All are trying to solve the same problem: the fact that AI compute workloads – especially AI training workloads, like those needed to create something like ChatGPT – are inherently pricey because they require GPU resources. The idea is that by specializing in only GPU compute, these companies can provide lower prices than the big three generalized cloud competitors.  

For instance, on-demand access to NVIDIA’s A100 series of GPUs costs $3.37 per hour with Google Cloud but starts at $2.06 with CoreWeave, $2.04 per hour at RunPod, $1.69 per hour (at the weekly rate) at Arc Compute and $1.10 per hour at Lambda Labs. 

The GPU players 

Lambda Labs appears to be one of the older GPU specialists. Founded in 2012 to help develop facial recognition technology, Lambda launched its internal GPU cloud in 2015 and a public GPU Cloud product in 2018 dedicated to serving deep learning use cases. In 2021 it secured a total of $24.5 million in financing to scale its GPU Cloud and on-prem AI infrastructure products. And this past March, it bagged another $44 million in funding to deploy next-generation H100 GPU capacity and develop new features. 

“Lambda solves difficult problems at the intersection of AI, data center-scale computing and GPU virtualization,” Lambda’s co-founder and CEO Stephen Balaban said in a video announcing the news in March. “Over the past couple of years, we’ve seen extreme growth in our cloud product.” Though Lambda doesn’t disclose earnings since it is a private company, Balaban displayed a chart indicating the company’s revenue is expected to more than triple year on year in 2023. 

Arc Compute was founded in 2020 to tackle the same market. It initially provided NVIDIA GPU instances, but subsequently became a provider of GPU optimization products with the development of the GVM Server. 

Then there’s RunPod, which according to its LinkedIn page was founded in 2022. It, too, is catering to the GPU niche with container-based instances, bare-metal and virtual machine products. A serverless GPU platform is currently in closed beta and it is working toward a full virtual machine (VM) solution slated for release in the back half of this year. 

GPU expertise needed 

Hariprasad Pichai, principal at telecom and cloud advisory firm Arthur D. Little, told Silverlinings the reason a company might choose a niche vendor over a cloud giant likely either relates to the vendor’s geographic location or their ability to offer access to scare compute resources. There’s also the price consideration, but that’s more likely second fiddle to access, he said.  

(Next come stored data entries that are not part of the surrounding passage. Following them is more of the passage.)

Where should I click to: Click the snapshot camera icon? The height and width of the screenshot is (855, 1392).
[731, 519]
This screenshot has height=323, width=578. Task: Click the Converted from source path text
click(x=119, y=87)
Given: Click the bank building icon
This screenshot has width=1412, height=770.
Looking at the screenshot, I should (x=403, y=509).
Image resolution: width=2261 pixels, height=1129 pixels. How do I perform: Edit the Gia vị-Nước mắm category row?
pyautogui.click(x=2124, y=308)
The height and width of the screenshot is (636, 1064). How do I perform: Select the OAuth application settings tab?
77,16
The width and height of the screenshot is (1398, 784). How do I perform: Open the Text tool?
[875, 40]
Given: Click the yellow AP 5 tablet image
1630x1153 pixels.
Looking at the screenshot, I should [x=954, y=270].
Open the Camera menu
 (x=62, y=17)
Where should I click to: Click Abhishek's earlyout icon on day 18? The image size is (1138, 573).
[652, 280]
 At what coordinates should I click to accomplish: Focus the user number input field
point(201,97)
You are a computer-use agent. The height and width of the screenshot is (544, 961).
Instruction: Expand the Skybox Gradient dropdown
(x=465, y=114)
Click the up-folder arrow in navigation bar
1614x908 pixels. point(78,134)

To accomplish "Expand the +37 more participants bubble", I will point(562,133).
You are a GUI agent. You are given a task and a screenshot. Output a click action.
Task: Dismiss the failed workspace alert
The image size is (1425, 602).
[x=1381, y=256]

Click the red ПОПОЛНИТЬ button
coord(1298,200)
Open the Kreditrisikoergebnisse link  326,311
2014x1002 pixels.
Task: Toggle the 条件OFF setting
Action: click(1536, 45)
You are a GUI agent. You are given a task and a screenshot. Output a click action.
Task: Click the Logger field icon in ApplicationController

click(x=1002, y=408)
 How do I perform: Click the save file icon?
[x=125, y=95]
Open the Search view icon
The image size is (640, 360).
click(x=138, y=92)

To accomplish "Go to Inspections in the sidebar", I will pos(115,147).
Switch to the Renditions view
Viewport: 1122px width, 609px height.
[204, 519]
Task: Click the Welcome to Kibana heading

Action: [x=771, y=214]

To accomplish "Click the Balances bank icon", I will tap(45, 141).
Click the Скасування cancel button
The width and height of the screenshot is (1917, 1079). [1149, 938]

“Typically, what they have as a value proposition is a better location or a range of locations not reachable by the public cloud. Number two, more tactically they have capacity and bandwidth that’s usable in chunks and attractively priced. And the last one is the actual compute, storage and networking equipment that are tailored to specialized workloads” Pichai explained. “With all the supply chain challenges, ready availability of compute becomes a near-term differentiating factor. If you have access to a fleet of GPUs or other specialized compute and you’re able to provide those services at reasonable prices, you are in the game because those are hard to come by.” 

Right now, specialized GPU cloud providers are catering to AI and other data intensive workloads. But Pichai said there could be the need for other cloud niches in the future, for instance around streaming and video processing, gaming, music, virtual reality or certain edge use cases. 

There could also be niche clouds for certain verticals – think the oil and gas or mining industries – or geographies, with the latter designed to comply with data sovereignty laws.  

Options in the latter category are starting to emerge. In late 2021, Deutsche Telekom’s T-Systems division partnered with Google Cloud to build a sovereign cloud service for German enterprises.